Reproduce the rows below, starting at the line containing "The width and height of the screenshot is (1500, 812)." and ending at the line containing "Action: click(1373, 111)", with both of those lines included. Leave the pictures out of your copy.

EXERCISE DATA:
-- START --

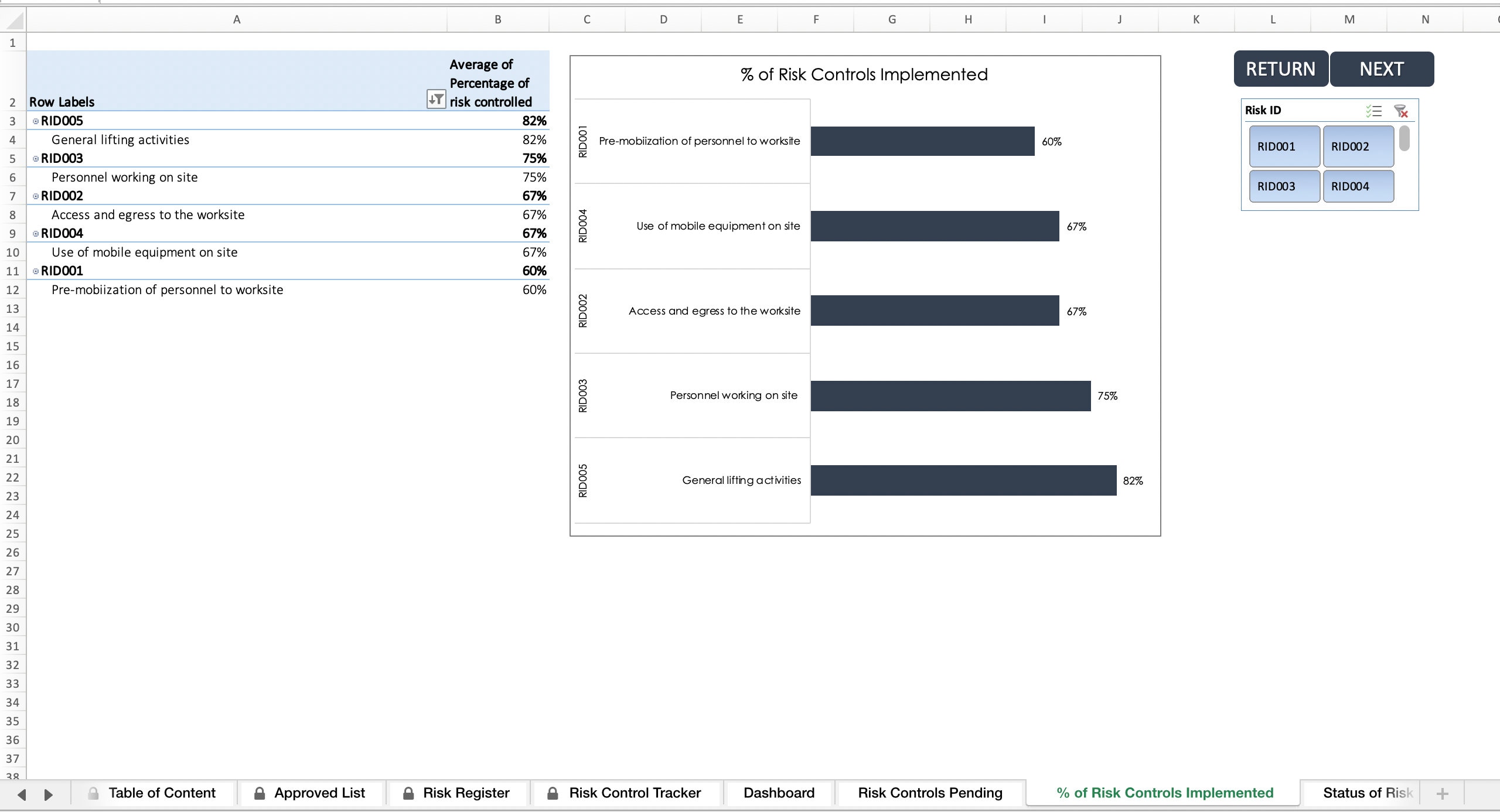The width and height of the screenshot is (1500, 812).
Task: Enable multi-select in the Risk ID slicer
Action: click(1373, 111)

-- END --
-- START --

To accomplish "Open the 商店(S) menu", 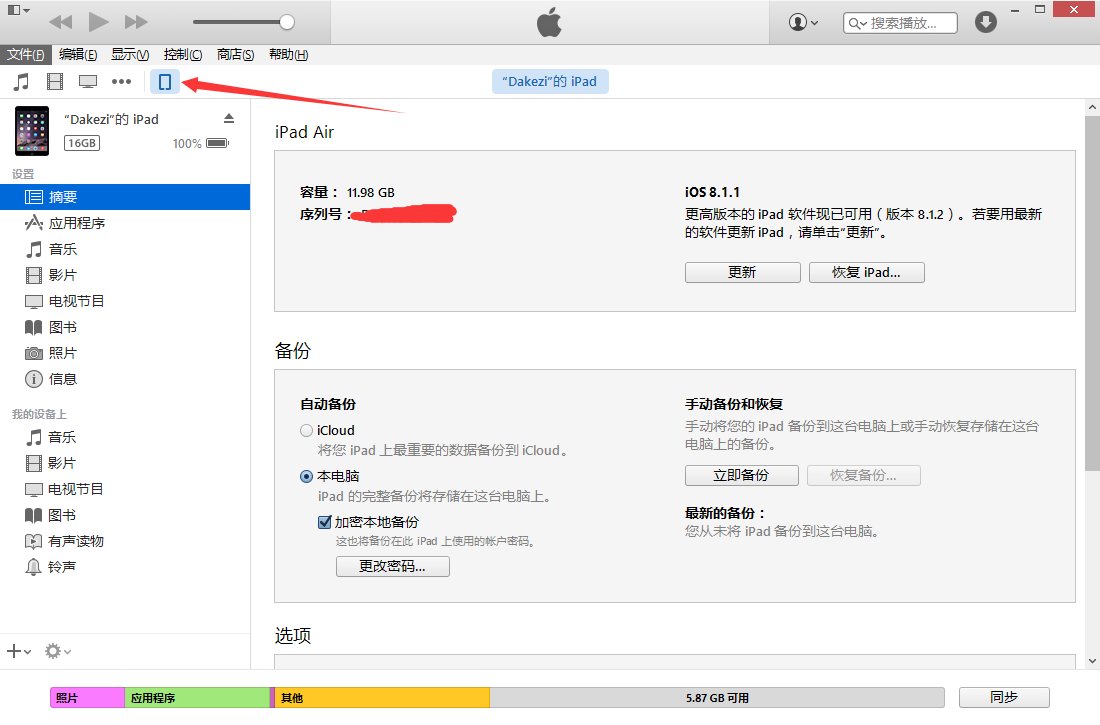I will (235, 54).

-- END --
-- START --

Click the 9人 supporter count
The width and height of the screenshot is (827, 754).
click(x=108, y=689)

-- END --

TASK OUTPUT:
The width and height of the screenshot is (1500, 812).
Task: Enable multi-select in the Risk ID slicer
Action: click(1373, 111)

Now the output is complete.